Start-up aims to help NFP sector identify legal nature of problems


Matcham: tool will reduce advice agency congestion

A law graduate will next year launch an artificial intelligence-backed (AI) product that uses natural language processing (NLP) to help not-for-profit agencies identify precisely the legal nature of a problem, potentially cutting out time-consuming confusion.

The technology is slated to be applied to an ambitious raft of further automated applications, including crowdfunding, group litigation, and for-profit business intelligence.

An announcement on a Legal Utopia ‘legal technology education programme’ is also due very shortly. No further information is available at this time on what it might entail.

Fraser Matcham, a serial entrepreneur and recent University of Westminster student, founded the Legal Utopia lawtech start-up to enhance access to justice and reduce congestion in identifying an appropriate provider of free legal advice and representation.

The company was an early member of the Barclays-backed legal incubator, the Eagle Lab, in partnership with the Law Society.

In April 2018, Legal Utopia joined a consortium with Westminster Law School and Westminster University’s computer science and engineering department, part-funded by the European Regional Development Fund.

The so-called ‘legal problem engine’ will be given at cost to the free advice sector. According to the Legal Utopia website, it “enables non-profit legal services providers to provide an online, autonomous and trustworthy legal diagnosis to consumers’ issues or disputes from natural expression”.

The product is due to launch in the middle of next year, closely followed by a crowdfunding platform using a machine-learning algorithm. The website said it “enables consumers to identify their legal problem ‘complexity grade’ to establish their crowdfund target”.

Not long afterwards, Legal Utopia aims to launch a group litigation product which it says uses an “[AI] algorithm to discover and present group litigation opportunities and onboard claimants via an intuitive marketplace in the UK, USA, and Australia”.

Early in 2020, the company promises a business intelligence offering, which it said would “provide comprehensive and previously untold comparative analysis of UK legal consumers demands… [enabling] law firms to apply a new level of consumer understanding to their marketing approach”.

In the first product, using NLP the user provides a written description of their problem, although Mr Matcham told Legal Futures a voice-only version was possible.

He gave the example of an employment law issue: “Say you are an individual who was fired. You don’t particularly know why; it was spur of the moment but now you’re out of a job.

“You can essentially go onto our platform, express the fact that you’ve lost your job, you don’t know why you’ve lost your job, but you have a contract in place with your employer and you need help.

“We would diagnose that issue.
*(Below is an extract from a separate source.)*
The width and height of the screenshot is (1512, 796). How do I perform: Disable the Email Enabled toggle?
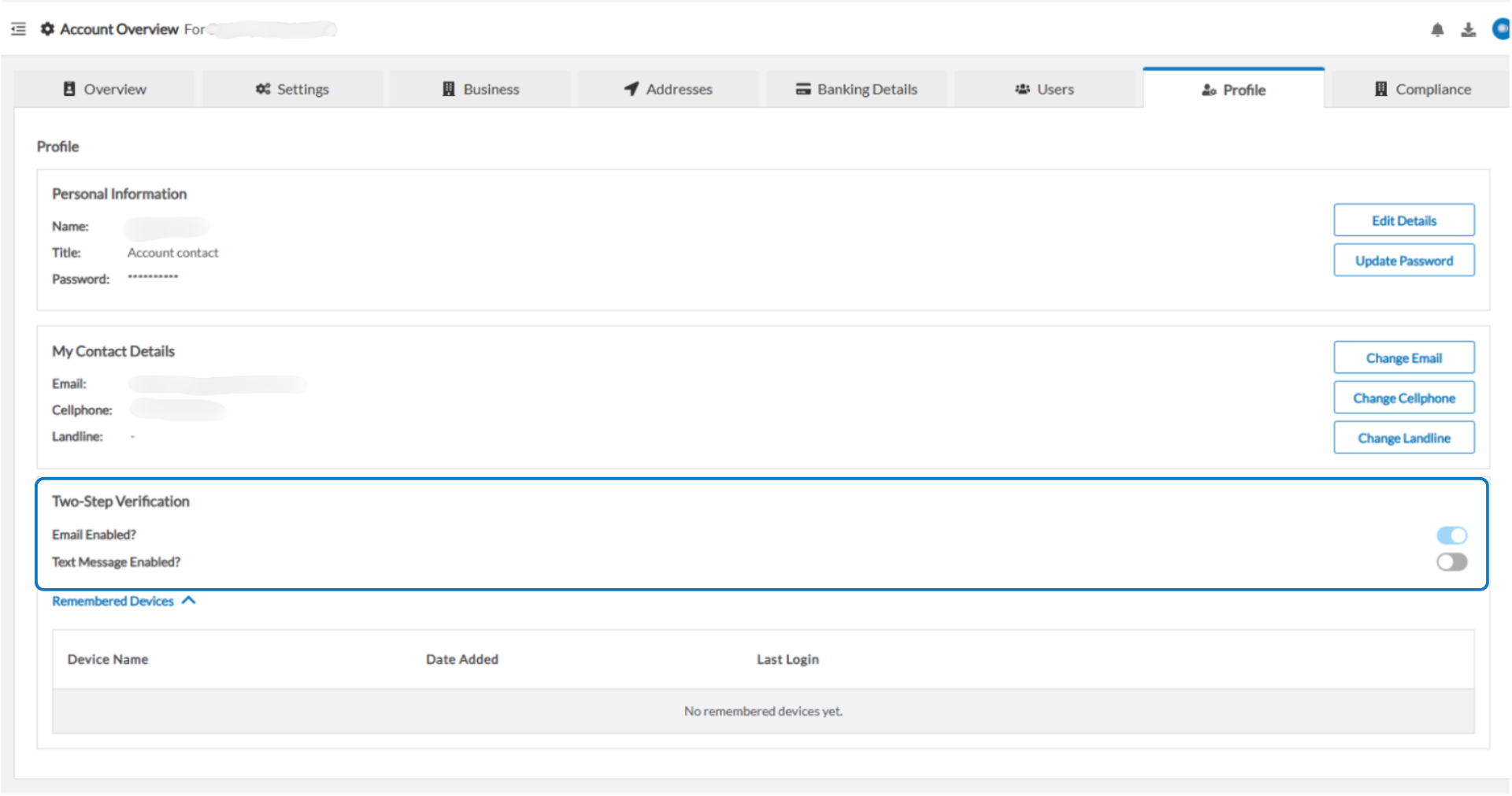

So its legal nature is employment law and unfair dismissal and then we would refer you to a service that provides employment law advice.

He described the work of inputting information about law centres and Citizens Advice Bureaux across the nation as “quite an extensive project”.

Explaining the technology behind it, he said: “In relation to the searching itself we use a series of [NLP-based] rhythms.

“I can’t say which specific type we use, but essentially a well-trained piece of NLP, which is further informed by Q&A.

“The Q&A is standard… but we home in on specific questions that help inform our NLP engine.”

He agreed the AI did not deal with the problem of ‘advice deserts’ or a shortage of free legal services: “We are not creating it as some sort of cure. However what we do recognise is that there is a huge problem with congestion amongst those charities and organisations where, if an individual has a problem… their first order of business is to ring up every centre across the board…

“Even when you get to those organisations the problem isn’t resolved because the proper advice may not be available on that specific issue and you then get a repeat footfall from that individual, which then further puts constraint on resources.

“[This product] is able to remove that huge congestion placed on those organisations.”

Mr Matcham said he had already spoken to CABx and intended to speak to the law centres network in 2019.

He stressed the crowdfunding option would only be available to those not eligible for legal aid and Legal Utopia would take a commission based on the successful raising of funds.

Describing it, he said: “It’s split into two separate channels. Donations where there is a legal cause, for which an individual would like to raise funds for legal advice or the litigation process to bring that cause to court, or investment.

“The investments channel is slightly different in the sense that it has to be a case of merits, which we would assess ourselves as a company beforehand, including a prediction of success rate and costs.

“Only after that stage, when we’ve been able to acquire the relevant information, would we then make it available for public investment.

The profit-making business intelligence platform would charge “a set RRP” for its reports, Mr Matcham said.

The company hopes to run a ‘briefing event’ on the business intelligence product in spring 2020.

Mr Matcham described himself as “an entrepreneur and consultant with a fascination for technology and an intellect for legal service delivery”.

He said he had no plans to train to practise law. He said he had other ventures and part-time work.

Ventures include RegChain, a compliance consultancy using a chatbot platform, which claims to enable SMEs to “to conduct a comprehensive and customised automated compliance audit of their business”.

Last year, when a law student, Mr Matcham set up a McKenzie Friends Marketplace where litigants-in-person could hire law students as McKenzie Friends, drawing fire from lawyers.